Alcuni veicoli attraversano le strade devastate di Gaza City Alcuni veicoli attraversano le strade devastate di Gaza City

Gaza, nuovi raid israeliani: 24 morti e accuse incrociate

Nuovi raid israeliani sull'enclave palestinese in risposta al ferimento di un ufficiale dell’Idf. Le violenze non si fermano nonostante il cessate il fuoco mediato dagli Stati Uniti, mentre restano bloccati i nodi politici sul futuro dell'area

Stefano Leszczynski – Città del Vaticano

Le autorità sanitarie della Striscia di Gaza hanno reso noto che i raid aerei israeliani di mercoledì 4 febbraio hanno ucciso almeno 24 persone. Il ministero della Salute palestinese, che opera sotto l’autorità di Hamas, riferisce di almeno 21 vittime, tra cui tre bambini, in una serie di attacchi che hanno provocato una quarantina di feriti.

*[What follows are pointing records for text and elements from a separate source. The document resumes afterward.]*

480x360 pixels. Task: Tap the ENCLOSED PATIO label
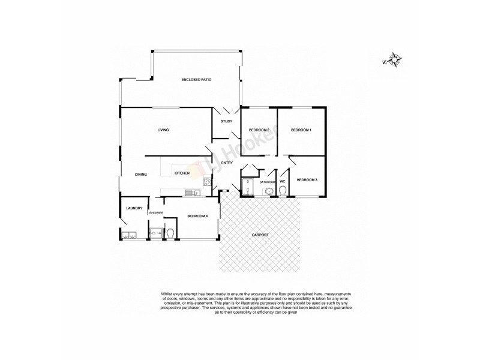click(x=196, y=80)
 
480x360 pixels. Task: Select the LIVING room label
click(x=163, y=130)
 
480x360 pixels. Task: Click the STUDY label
click(x=226, y=122)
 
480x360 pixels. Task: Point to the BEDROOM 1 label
click(x=301, y=130)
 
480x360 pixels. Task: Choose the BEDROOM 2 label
click(x=259, y=130)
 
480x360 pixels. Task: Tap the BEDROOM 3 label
click(x=307, y=179)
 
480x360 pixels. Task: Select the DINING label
click(x=141, y=175)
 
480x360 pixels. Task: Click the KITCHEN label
click(x=182, y=173)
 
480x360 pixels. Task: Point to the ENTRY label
click(x=227, y=163)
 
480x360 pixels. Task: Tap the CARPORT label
click(x=259, y=235)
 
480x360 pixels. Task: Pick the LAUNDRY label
click(x=134, y=209)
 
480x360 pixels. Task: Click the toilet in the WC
click(x=283, y=191)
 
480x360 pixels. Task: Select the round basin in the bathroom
click(x=269, y=191)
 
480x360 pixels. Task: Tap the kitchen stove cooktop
click(x=206, y=182)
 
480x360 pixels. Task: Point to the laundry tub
click(x=128, y=235)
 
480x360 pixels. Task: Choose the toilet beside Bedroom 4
click(x=170, y=233)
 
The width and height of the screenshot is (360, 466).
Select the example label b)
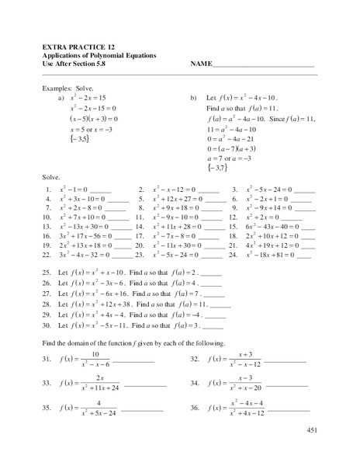point(193,98)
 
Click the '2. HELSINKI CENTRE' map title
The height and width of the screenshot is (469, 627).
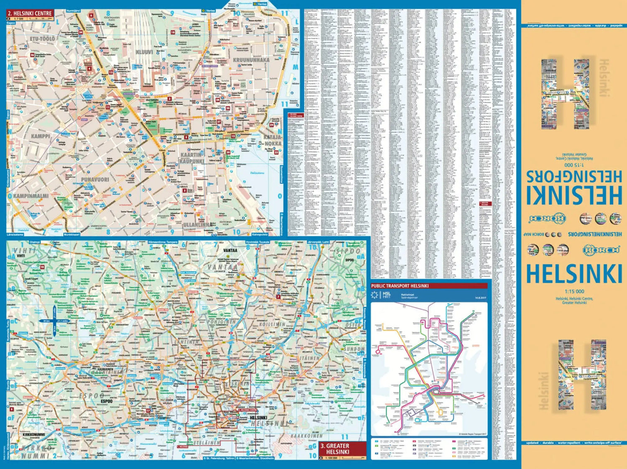point(30,13)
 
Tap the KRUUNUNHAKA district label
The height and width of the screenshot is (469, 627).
point(251,60)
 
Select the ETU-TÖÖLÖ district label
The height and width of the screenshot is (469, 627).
point(42,39)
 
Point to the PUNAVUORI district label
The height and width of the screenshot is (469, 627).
point(95,179)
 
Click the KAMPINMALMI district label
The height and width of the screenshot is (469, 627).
point(31,196)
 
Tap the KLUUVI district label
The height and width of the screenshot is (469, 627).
point(144,52)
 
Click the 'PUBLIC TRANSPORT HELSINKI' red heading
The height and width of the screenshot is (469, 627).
point(400,286)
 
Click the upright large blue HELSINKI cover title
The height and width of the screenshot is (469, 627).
point(574,274)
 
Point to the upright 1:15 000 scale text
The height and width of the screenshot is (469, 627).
point(574,291)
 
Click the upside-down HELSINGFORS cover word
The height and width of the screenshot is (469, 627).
point(574,176)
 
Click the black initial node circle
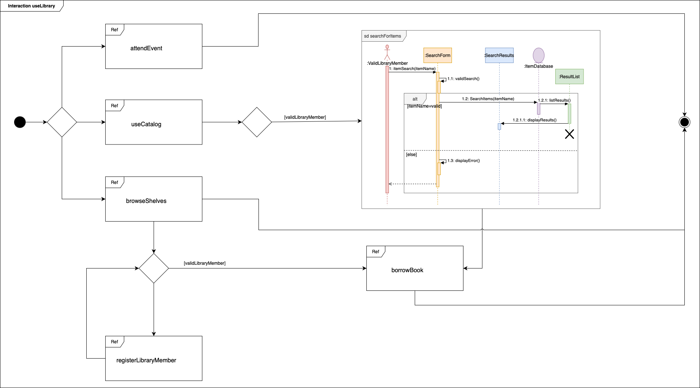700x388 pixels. tap(20, 122)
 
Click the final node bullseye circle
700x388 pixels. tap(684, 122)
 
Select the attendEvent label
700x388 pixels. tap(146, 48)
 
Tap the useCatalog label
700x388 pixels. tap(146, 124)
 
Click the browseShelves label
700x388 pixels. tap(146, 201)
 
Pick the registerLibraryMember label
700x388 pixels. tap(146, 360)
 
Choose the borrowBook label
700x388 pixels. tap(407, 270)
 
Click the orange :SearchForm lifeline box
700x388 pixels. tap(437, 55)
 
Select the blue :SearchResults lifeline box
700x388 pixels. tap(499, 55)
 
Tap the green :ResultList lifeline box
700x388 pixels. tap(569, 76)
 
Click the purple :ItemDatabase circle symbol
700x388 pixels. tap(539, 55)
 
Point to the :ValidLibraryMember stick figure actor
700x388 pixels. tap(387, 52)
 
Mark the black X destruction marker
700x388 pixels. tap(569, 134)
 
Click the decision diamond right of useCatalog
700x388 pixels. tap(257, 122)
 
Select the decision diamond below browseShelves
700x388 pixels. tap(154, 268)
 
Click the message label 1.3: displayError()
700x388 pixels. tap(463, 160)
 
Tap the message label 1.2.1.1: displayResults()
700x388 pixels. tap(534, 120)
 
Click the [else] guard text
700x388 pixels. tap(411, 155)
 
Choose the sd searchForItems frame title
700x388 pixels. tap(382, 36)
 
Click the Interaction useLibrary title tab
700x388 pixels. tap(31, 6)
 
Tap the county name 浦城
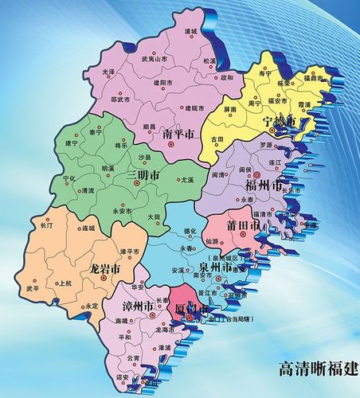point(190,32)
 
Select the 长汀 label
point(47,227)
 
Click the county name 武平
point(33,289)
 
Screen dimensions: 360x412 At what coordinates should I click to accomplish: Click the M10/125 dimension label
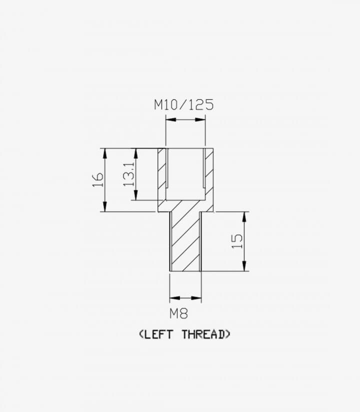tap(184, 105)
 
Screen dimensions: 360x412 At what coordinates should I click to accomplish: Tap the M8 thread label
tap(178, 313)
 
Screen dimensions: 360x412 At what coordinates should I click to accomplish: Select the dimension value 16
tap(98, 180)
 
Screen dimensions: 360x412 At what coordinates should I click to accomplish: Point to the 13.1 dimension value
tap(129, 174)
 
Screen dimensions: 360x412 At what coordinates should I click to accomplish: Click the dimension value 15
tap(237, 241)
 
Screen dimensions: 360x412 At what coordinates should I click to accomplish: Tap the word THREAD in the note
tap(204, 334)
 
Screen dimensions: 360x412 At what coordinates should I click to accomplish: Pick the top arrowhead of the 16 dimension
tap(105, 153)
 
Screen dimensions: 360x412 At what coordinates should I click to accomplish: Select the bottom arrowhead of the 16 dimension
tap(105, 207)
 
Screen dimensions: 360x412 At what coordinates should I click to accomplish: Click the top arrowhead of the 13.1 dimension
tap(136, 153)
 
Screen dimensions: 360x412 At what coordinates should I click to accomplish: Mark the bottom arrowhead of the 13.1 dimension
tap(136, 195)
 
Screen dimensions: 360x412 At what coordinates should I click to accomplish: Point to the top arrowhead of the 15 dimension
tap(244, 216)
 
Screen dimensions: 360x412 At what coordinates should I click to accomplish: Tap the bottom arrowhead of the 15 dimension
tap(244, 266)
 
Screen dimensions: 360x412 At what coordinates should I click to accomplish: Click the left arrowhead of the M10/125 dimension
tap(171, 120)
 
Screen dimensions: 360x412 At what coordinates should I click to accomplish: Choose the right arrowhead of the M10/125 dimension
tap(200, 120)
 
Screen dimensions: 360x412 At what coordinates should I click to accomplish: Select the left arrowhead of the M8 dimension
tap(175, 298)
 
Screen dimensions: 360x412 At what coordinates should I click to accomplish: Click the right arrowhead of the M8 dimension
tap(196, 298)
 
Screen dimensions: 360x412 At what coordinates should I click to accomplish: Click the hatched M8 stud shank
tap(186, 241)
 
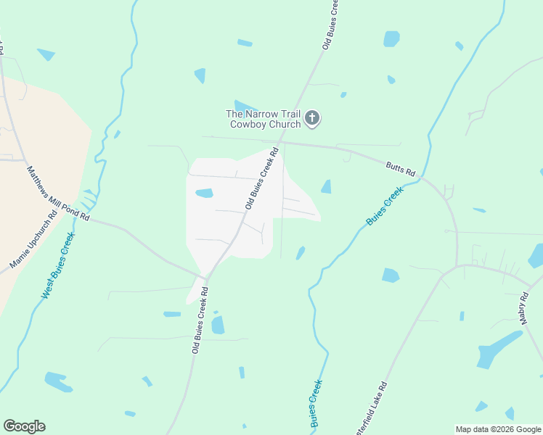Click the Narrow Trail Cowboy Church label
(x=263, y=119)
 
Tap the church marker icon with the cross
(x=312, y=117)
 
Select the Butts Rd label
(x=400, y=167)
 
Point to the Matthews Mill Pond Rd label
(x=58, y=194)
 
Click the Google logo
(x=24, y=426)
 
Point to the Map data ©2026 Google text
(x=497, y=429)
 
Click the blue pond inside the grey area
(x=205, y=194)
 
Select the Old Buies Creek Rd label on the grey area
(x=262, y=180)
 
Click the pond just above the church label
(x=245, y=107)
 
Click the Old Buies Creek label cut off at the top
(x=331, y=25)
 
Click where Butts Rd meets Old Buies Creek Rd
(x=283, y=143)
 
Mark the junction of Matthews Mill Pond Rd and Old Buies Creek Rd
(x=206, y=278)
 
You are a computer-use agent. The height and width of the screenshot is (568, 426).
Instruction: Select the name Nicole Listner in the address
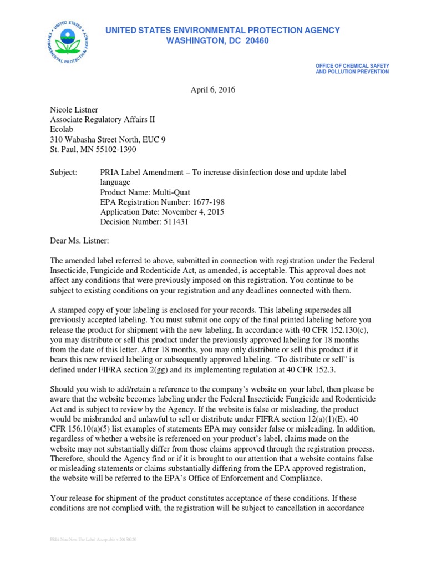tap(74, 110)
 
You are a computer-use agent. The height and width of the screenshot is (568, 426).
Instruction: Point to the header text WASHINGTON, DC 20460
tap(217, 41)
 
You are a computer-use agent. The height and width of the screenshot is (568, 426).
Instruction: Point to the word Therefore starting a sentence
tap(69, 459)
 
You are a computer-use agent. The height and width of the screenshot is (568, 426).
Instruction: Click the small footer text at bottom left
tap(93, 539)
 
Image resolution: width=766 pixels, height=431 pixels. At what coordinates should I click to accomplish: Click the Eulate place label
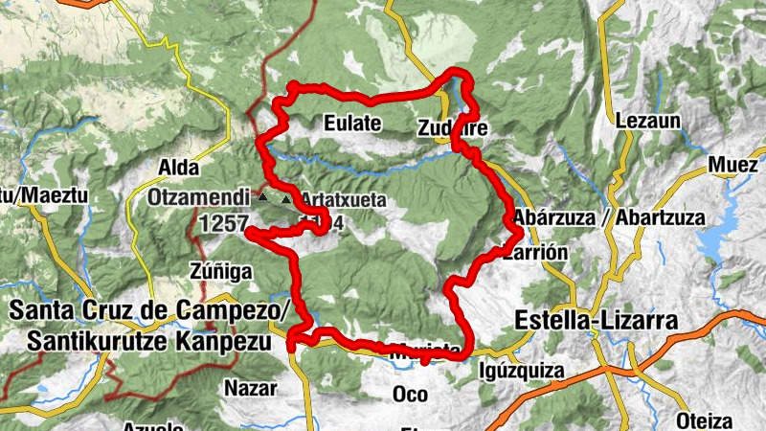click(352, 124)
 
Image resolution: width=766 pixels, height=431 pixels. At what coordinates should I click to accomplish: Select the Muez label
click(733, 165)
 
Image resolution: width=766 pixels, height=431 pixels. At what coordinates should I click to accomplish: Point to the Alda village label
click(177, 168)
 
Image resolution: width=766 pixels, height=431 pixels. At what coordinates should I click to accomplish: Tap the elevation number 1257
click(223, 222)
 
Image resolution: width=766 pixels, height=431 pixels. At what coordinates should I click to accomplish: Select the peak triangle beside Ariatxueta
click(285, 199)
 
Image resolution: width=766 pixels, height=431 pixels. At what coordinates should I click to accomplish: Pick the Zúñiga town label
click(220, 272)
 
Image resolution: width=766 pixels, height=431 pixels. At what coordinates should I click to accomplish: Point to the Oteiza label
click(704, 420)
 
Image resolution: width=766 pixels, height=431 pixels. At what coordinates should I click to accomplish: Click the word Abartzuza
click(659, 217)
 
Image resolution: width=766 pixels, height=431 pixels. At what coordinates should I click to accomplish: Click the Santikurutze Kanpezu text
click(147, 340)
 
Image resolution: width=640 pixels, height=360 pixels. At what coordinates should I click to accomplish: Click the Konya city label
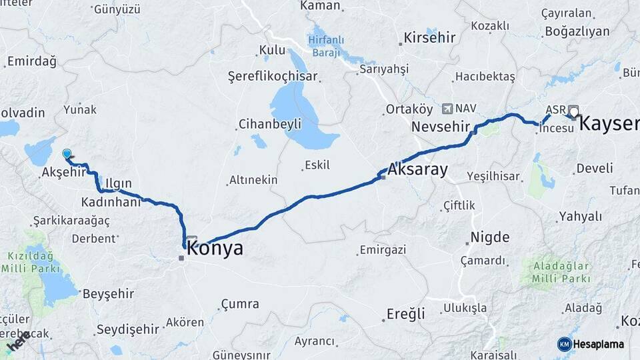(215, 249)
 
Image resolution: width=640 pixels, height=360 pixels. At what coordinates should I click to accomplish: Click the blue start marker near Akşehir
(67, 154)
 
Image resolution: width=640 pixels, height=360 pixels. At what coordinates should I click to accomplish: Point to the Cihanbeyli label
(269, 124)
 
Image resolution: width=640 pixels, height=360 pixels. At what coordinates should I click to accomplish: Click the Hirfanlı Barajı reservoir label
(326, 45)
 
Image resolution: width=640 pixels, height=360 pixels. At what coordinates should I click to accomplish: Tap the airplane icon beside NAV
(446, 108)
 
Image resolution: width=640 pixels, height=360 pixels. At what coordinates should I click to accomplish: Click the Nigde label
(489, 237)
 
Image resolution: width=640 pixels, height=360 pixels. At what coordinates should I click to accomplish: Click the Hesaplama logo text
(599, 344)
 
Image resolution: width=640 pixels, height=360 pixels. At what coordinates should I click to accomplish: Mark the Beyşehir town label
(107, 293)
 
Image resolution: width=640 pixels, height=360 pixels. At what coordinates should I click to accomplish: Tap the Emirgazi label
(383, 250)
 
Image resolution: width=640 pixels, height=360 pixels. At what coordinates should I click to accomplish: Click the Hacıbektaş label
(485, 77)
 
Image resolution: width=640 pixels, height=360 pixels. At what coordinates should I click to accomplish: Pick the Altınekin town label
(253, 179)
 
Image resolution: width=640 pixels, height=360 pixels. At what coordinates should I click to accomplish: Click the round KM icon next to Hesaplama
(564, 344)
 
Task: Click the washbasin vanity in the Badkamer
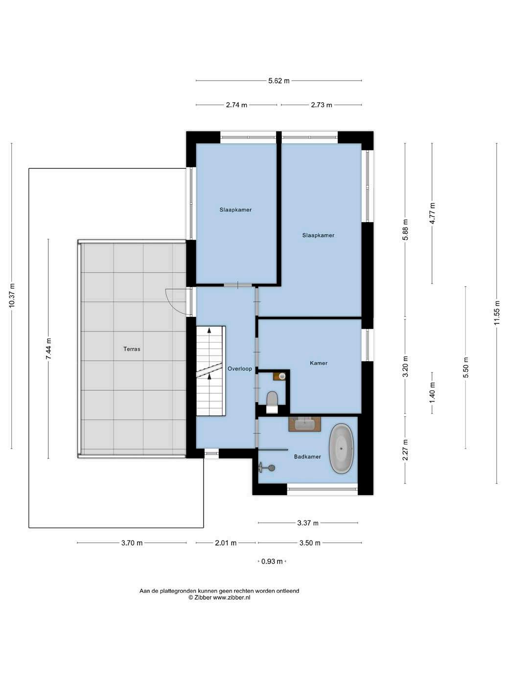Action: (x=304, y=424)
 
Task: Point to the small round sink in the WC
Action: (x=281, y=376)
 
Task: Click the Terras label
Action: (x=132, y=349)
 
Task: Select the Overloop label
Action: (x=240, y=368)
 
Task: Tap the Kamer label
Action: (x=319, y=363)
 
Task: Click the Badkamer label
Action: (x=307, y=456)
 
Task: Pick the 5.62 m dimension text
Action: (x=279, y=81)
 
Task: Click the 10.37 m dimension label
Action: (x=12, y=295)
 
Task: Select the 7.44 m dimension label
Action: (x=48, y=348)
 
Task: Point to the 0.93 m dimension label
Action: (x=272, y=562)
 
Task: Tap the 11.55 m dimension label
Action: (x=496, y=313)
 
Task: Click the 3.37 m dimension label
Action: (x=308, y=523)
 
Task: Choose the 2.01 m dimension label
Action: (x=226, y=543)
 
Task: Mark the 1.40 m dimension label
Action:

Colpiti civili e personale medico

Nella ritorsione israeliana per il ferimento di un ufficiale dell’esercito almeno due persone sono state colpite nella tendopoli dove avevano trovato riparo a ovest di Gaza City, mentre in un raid nell’area di Al Mawasi è stato colpito e ucciso un paramedico dell’organizzazione, Hussein Hassan Hussein Al Samiri. A confermare la notizia è la Federazione internazionale della Croce Rossa e della Mezzaluna Rossa. I raid di ieri sono avvenuti poco dopo la parziale riapertura del valico di Rafah tra Gaza ed Egitto, un passaggio che aveva riacceso le speranze nel contesto della grave crisi umanitaria a Gaza.

Un cessate il fuoco sempre più fragile

La violenza prosegue nonostante la tregua mediata dagli Stati Uniti ed entrata nella sua seconda fase il mese scorso. Israele e Hamas continuano ad accusarsi reciprocamente di violazioni dell’accordo, pur dichiarando formalmente che il cessate il fuoco resta in vigore.  Secondo i dati del Ministero della Sanità di Gaza, almeno 556 palestinesi sono stati uccisi dai raid israeliani dall’entrata in vigore della tregua in ottobre. Nello stesso periodo, quattro soldati israeliani hanno perso la vita nella Striscia e diversi altri sono rimasti feriti.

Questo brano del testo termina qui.